The patient evolved favorably in his postoperative period, on his third day the chest tube was removed without any eventuality, he was kept under surveillance and the following day he was discharged with follow-up in the consultation room. The control echocardiogram showed LVEF of 59% with no evidence of cardiac compromise

Figure 1: Enlargement of an external pit opening using urethral dilators.

Figure 2: Clinical image showing vascular control by placement of a foley catheter.

Figure 3: Image showing the repair of the wound, with U-stitches using prolene 2 - 0.

Figure 4: Postoperative chest x-ray showing correct placement of the left chest tube.


We thank all the health professionals who, directly or indirectly, supported the care of this patient.

Discussion / Conclusion

Based on version 3.0 of the National Trauma Data Bank, we know that 60% of patients who suffer PCI are young men with a mean age of 38 years and that stab wounds account for up to 36% [1]. About 86% of cases die at the scene, with an estimated time of 50 min between accident and death.

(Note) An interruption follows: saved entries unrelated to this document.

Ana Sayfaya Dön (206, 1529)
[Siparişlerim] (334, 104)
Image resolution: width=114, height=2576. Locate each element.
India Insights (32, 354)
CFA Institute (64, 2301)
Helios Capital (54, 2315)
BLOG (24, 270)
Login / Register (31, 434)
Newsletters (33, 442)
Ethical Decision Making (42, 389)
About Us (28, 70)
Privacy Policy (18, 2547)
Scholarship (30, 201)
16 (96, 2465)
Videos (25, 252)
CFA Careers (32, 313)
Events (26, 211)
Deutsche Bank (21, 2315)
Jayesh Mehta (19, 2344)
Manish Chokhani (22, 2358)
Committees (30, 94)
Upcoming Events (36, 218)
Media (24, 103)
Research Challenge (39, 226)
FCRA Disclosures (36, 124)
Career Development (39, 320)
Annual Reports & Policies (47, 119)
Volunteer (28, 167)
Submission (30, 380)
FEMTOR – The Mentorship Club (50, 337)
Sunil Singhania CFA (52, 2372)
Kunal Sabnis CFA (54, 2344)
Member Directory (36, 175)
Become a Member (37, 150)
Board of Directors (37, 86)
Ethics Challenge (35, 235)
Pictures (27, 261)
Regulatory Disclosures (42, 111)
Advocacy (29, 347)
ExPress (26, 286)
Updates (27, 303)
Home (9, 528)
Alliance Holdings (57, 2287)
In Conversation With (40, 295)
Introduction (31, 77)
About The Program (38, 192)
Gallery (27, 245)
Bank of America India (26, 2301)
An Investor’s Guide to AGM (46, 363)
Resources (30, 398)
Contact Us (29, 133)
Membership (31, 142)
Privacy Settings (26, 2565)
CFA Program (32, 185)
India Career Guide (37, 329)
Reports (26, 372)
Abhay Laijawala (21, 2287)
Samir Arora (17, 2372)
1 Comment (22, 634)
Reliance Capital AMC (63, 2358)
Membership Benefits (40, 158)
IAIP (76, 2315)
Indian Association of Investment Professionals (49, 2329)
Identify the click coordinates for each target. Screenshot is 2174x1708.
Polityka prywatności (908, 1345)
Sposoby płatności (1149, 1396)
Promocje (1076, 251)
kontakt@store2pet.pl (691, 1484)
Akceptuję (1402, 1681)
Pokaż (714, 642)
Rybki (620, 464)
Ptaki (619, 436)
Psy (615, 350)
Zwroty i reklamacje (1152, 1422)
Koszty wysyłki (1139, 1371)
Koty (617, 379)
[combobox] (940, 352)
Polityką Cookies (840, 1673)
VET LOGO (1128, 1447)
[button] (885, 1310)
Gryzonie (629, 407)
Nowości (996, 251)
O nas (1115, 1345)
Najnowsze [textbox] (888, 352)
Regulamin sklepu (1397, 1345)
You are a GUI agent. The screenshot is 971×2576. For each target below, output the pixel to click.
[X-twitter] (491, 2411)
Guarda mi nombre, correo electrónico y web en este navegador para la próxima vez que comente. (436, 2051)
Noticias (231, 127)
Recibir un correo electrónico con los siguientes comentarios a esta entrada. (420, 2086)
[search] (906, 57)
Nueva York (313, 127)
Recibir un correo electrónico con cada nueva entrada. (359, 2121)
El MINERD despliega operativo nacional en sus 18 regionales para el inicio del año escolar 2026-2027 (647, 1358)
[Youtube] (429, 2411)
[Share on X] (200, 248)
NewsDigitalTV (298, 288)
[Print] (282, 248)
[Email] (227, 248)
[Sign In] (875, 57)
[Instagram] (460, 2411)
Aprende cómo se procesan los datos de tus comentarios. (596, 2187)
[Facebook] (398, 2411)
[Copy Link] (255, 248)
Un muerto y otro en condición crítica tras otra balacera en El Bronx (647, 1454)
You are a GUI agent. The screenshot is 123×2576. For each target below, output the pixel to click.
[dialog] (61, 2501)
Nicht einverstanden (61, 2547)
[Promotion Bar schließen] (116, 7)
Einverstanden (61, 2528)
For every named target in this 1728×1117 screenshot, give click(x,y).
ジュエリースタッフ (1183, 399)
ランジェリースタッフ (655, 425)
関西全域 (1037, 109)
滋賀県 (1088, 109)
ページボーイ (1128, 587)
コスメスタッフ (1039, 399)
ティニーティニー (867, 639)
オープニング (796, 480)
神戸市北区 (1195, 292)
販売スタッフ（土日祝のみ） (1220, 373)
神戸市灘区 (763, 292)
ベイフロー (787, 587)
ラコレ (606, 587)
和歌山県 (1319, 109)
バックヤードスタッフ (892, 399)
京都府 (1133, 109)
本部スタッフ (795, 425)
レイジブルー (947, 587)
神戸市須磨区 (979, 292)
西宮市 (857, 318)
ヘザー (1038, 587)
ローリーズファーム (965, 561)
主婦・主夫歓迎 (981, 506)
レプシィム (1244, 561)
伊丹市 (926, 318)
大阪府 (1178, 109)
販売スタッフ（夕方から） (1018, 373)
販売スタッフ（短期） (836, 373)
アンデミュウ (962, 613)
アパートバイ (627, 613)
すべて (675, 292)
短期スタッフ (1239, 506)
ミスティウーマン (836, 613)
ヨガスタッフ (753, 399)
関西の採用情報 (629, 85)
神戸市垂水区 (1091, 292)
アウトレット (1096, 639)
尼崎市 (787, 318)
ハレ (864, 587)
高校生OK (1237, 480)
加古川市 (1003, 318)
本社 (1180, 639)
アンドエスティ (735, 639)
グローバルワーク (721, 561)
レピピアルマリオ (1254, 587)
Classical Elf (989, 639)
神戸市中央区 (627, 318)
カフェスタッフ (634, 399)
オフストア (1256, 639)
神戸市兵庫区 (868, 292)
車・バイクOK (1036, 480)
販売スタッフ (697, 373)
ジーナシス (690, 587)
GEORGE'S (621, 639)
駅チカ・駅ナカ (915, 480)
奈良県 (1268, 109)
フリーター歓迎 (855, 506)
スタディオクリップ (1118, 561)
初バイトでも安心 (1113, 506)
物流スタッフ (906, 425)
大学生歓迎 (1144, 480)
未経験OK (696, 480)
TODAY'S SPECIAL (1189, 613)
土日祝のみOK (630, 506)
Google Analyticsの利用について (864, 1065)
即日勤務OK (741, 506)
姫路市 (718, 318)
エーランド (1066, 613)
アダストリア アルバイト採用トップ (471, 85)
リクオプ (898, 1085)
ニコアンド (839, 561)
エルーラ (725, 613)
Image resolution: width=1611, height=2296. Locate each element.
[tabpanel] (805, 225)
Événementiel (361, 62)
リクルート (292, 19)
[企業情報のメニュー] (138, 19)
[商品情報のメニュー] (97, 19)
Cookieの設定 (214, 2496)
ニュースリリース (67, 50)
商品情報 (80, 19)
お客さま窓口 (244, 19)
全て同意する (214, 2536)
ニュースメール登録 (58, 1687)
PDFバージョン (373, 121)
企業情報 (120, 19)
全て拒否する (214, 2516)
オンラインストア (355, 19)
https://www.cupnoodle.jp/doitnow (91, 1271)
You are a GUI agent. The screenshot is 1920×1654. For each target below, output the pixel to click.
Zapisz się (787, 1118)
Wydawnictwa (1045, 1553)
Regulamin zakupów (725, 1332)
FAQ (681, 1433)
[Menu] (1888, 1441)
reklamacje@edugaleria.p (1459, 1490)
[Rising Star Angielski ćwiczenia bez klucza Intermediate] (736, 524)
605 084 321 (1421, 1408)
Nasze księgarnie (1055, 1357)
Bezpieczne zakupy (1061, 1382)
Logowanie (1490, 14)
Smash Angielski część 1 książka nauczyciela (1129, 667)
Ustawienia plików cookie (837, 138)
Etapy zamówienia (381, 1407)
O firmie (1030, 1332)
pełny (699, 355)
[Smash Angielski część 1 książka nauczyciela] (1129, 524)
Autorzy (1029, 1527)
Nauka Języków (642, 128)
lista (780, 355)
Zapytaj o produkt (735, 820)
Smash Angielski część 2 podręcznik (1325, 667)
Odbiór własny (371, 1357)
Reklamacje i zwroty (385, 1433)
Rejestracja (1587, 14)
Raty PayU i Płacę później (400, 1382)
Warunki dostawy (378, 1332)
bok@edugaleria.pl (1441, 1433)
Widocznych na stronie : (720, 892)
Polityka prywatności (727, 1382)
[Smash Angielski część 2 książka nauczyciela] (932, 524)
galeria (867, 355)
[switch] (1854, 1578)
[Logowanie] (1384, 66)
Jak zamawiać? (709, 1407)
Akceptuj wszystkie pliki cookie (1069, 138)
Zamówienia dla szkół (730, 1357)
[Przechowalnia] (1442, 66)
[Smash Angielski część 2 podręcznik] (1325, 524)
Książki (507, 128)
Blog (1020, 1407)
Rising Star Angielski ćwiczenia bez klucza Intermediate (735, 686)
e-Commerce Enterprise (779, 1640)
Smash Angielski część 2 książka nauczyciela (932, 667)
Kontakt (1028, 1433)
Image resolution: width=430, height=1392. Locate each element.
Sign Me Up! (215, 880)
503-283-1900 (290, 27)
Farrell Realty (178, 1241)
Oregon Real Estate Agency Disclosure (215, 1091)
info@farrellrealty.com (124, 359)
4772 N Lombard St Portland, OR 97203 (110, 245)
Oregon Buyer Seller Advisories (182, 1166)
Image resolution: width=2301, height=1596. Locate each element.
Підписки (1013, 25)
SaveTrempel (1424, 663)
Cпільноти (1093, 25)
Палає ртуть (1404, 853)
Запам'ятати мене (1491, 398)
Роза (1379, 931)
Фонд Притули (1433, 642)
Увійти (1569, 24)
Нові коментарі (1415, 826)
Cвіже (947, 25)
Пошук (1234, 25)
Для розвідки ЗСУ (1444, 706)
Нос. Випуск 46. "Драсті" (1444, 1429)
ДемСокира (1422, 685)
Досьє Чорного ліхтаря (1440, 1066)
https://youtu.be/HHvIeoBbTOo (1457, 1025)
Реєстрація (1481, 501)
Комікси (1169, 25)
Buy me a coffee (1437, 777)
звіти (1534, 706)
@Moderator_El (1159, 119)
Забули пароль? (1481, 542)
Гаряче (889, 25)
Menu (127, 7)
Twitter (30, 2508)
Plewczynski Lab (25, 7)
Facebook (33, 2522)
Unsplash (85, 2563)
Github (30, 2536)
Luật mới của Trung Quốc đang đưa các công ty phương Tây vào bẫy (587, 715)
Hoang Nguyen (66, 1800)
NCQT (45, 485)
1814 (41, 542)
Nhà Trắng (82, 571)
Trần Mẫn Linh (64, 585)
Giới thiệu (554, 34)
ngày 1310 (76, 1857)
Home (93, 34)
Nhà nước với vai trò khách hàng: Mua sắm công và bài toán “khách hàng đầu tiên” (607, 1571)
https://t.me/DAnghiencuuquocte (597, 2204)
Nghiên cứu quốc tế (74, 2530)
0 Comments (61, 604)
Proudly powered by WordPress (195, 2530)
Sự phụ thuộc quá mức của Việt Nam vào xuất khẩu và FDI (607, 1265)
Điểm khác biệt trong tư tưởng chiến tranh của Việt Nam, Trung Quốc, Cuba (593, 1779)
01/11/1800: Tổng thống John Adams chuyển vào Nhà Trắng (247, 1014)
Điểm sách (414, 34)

The variables that determine whether a patient arrives alive at the emergency department are rapid transport, the mechanism of the trauma, firearm injury, multiple cardiac injuries and associated injuries [6, 7]. In the case described, evolution was estimated at 45 min, and no associated lesions were found. In general, PCI caused by stab wounds show a more favorable evolution when compared to firearm wounds. The latter are associated with a higher mortality rate, due to their destructive power and the kinetic energy transmitted to the myocardium, in addition to the possibility of injuring adjacent structures and causing greater hemorrhage [4, 7]. Due to the instability of the patient, the high suspicion of PCI, based on the fact that the wound was in the precordial area, the mechanism of the trauma and the presence of Beck's triad, it was decided to take the patient urgently to the operating room [3, 6]. It is suggested to perform a left anterior-lateral thoracotomy when the lesions are lateral to the midclavicular line, which also provides faster access to the cavity [6]. Cardiac tamponade has been reported to have a temporary protective effect by restricting massive blood loss, which helps to buy a little more time [7]. Early recognition of cardiac tamponade, decompression of the pericardium and control of cardiac hemorrhage are key steps for the resolution of the pathology [8]. The most frequent site of involvement is the right ventricle, since it represents most of the anterior aspect of the heart, followed by the left ventricle, right atrium and left atrium [1, 3, 5, 9]. In our case, the right ventricle was affected.

The American Association for the Surgery of Trauma (AAST) has described a classification for cardiac injuries [10], in the case described, the injury corresponds to a grade IV. As described in the literature, we used finger pressure maneuvers and a foley catheter to control bleeding, and the cardiac lesion was repaired with 2-0 prolene U-stitches [3, 5, 6]. Complications such as cardiac dysfunction, arrhythmias, surgical site infection, wound dehiscence and mediastinitis have been reported [3], in our case, such complications did not occur. PCIs are rare, they should be kept in mind when a patient suffers stab wounds in the Ziedler area. Our patient is a clear example that if they go to the emergency department as soon as possible, they can have a good evolution despite their high mortality rate.